■ **Provided data**:
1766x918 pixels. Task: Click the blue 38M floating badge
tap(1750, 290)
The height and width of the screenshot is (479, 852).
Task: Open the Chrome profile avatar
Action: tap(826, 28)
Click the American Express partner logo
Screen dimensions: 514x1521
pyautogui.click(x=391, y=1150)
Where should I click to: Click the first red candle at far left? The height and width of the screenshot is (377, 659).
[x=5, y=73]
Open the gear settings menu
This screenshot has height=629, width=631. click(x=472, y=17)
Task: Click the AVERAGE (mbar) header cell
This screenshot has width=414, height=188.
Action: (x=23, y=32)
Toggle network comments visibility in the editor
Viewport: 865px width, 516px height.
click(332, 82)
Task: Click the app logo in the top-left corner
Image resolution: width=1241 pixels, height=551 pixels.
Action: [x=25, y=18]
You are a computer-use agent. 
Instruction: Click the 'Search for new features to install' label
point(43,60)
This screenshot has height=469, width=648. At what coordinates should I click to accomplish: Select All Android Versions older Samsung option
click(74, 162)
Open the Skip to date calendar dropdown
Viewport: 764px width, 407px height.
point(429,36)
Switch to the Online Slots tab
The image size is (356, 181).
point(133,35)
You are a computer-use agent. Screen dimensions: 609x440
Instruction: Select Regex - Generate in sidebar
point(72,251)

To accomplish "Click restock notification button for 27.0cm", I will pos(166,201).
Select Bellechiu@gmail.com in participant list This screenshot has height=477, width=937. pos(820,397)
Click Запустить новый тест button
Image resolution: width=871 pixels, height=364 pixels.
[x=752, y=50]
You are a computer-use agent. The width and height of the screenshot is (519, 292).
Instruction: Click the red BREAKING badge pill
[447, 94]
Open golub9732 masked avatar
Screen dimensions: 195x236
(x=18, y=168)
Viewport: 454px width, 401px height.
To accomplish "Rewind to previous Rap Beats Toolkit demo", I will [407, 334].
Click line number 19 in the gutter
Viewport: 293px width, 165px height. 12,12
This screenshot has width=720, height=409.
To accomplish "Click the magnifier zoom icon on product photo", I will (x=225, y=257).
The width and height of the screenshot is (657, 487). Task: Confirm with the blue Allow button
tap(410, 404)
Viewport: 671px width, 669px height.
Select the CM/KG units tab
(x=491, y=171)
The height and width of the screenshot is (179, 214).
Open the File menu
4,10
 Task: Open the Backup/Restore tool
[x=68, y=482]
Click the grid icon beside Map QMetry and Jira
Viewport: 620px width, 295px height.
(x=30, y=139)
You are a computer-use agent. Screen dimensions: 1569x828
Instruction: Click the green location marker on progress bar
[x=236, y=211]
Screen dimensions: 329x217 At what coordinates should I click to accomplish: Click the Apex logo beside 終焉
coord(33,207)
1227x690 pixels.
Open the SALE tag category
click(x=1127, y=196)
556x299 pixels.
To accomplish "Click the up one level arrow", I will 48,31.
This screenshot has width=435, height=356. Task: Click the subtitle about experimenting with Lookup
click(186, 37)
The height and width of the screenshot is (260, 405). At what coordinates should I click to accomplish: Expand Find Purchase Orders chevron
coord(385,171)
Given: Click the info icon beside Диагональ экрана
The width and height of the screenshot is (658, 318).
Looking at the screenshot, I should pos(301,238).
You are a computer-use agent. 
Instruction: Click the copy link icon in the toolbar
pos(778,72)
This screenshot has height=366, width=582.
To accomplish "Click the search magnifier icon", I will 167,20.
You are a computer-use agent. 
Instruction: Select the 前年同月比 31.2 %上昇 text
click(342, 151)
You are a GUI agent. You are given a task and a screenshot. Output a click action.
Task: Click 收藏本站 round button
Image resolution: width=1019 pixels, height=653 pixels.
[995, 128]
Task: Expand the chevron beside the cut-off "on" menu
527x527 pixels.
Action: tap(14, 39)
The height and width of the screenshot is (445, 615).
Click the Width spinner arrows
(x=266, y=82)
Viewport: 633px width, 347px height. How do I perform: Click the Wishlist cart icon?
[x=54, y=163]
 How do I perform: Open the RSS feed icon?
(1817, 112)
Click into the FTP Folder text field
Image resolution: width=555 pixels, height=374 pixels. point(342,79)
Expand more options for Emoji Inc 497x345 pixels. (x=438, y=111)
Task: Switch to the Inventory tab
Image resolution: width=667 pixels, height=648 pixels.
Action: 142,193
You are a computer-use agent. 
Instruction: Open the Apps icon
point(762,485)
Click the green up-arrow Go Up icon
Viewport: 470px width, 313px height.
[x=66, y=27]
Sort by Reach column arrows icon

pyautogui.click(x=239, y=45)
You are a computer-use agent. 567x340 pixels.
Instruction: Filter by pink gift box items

■ **Requirement**: Search the entries above for the string "will". Copy each line in which it appears.

■ **Solution to the problem**:
To accomplish "Click restock notification button for 27.0cm", I will pos(166,201).
To accomplish "Rewind to previous Rap Beats Toolkit demo", I will [407, 334].
To accomplish "Click the magnifier zoom icon on product photo", I will (x=225, y=257).
To accomplish "Click the up one level arrow", I will 48,31.
To accomplish "Click the search magnifier icon", I will 167,20.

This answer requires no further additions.